_Work item_
Where in the entries below does "icon" appear? Copy every line that has it.

_Entries shown_

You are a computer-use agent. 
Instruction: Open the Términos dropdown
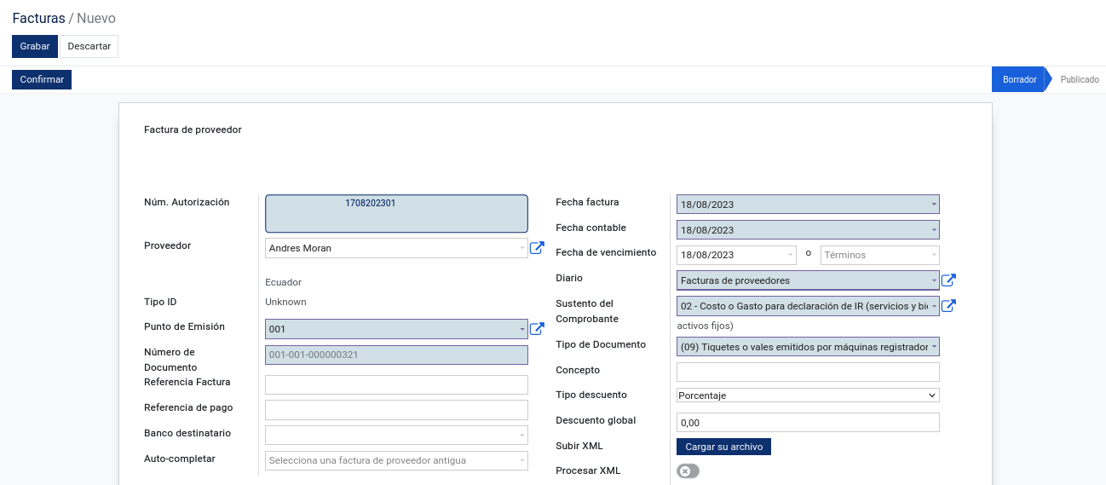(x=880, y=255)
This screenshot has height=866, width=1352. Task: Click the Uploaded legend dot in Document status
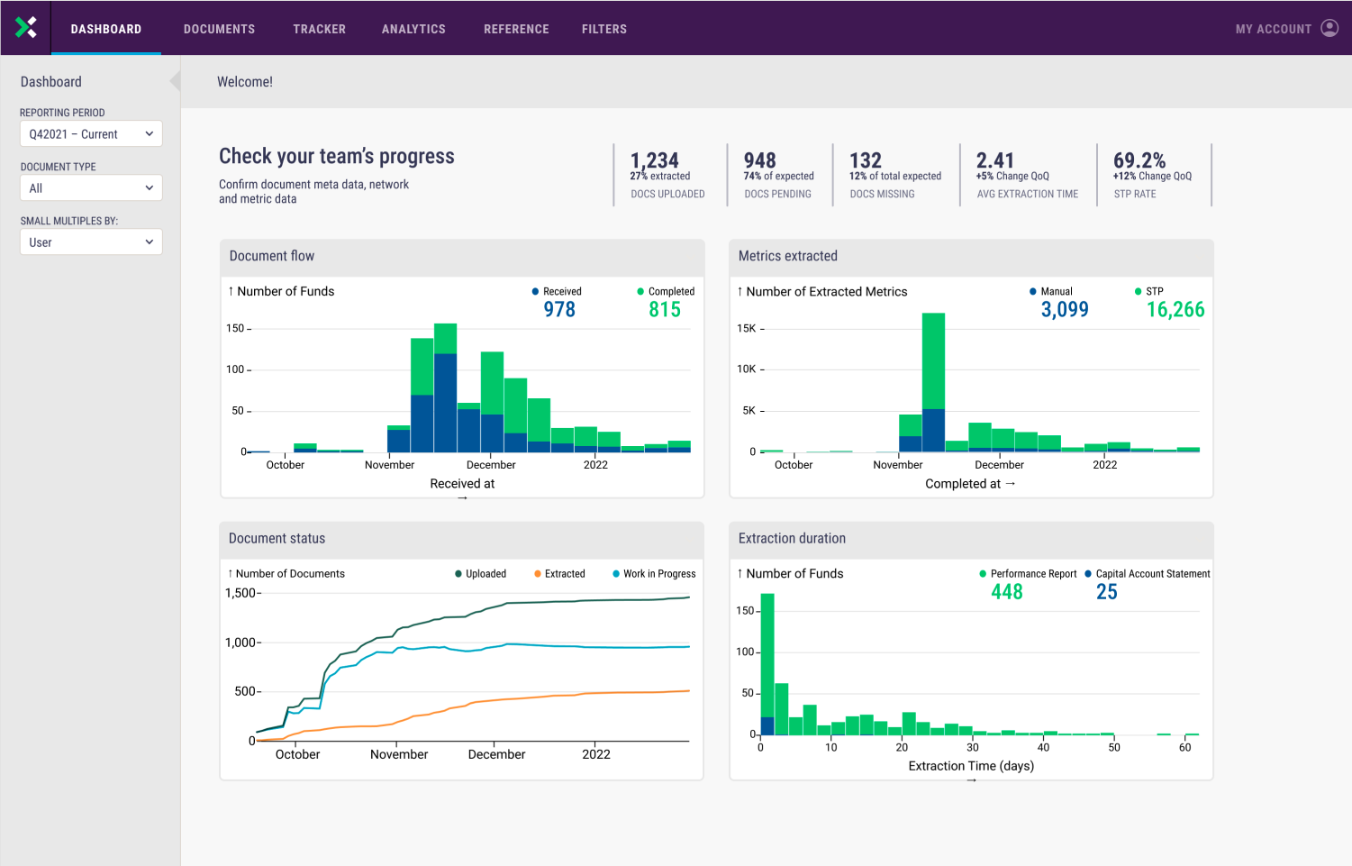(x=457, y=573)
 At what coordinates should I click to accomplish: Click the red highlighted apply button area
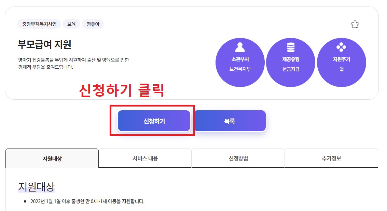(x=154, y=121)
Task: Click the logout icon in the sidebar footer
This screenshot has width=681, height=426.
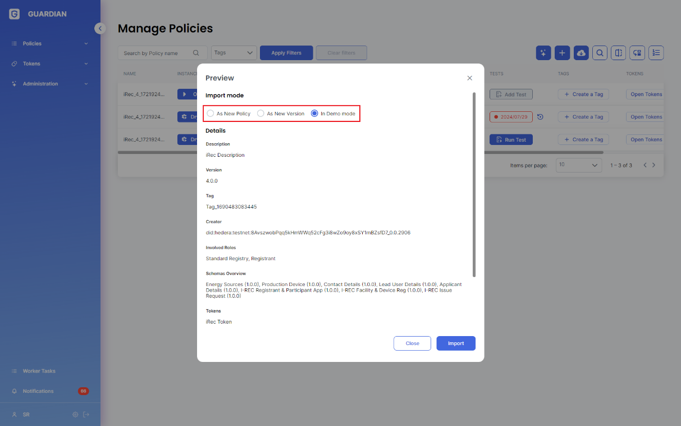Action: click(86, 415)
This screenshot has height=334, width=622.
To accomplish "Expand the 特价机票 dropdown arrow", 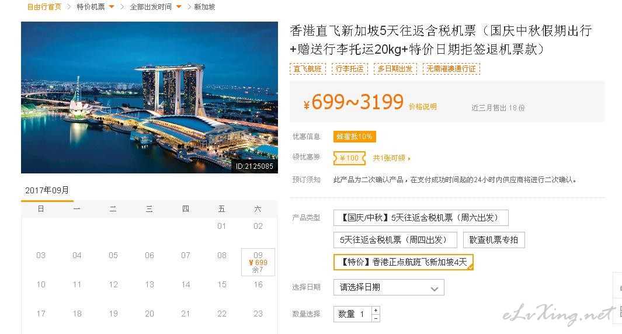I will click(x=112, y=7).
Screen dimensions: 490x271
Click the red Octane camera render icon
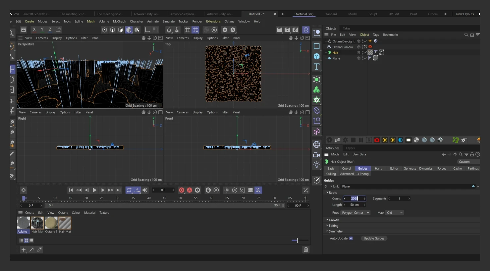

_Result below_
Task: Click the logout icon in the sidebar footer
Click the red Octane camera render icon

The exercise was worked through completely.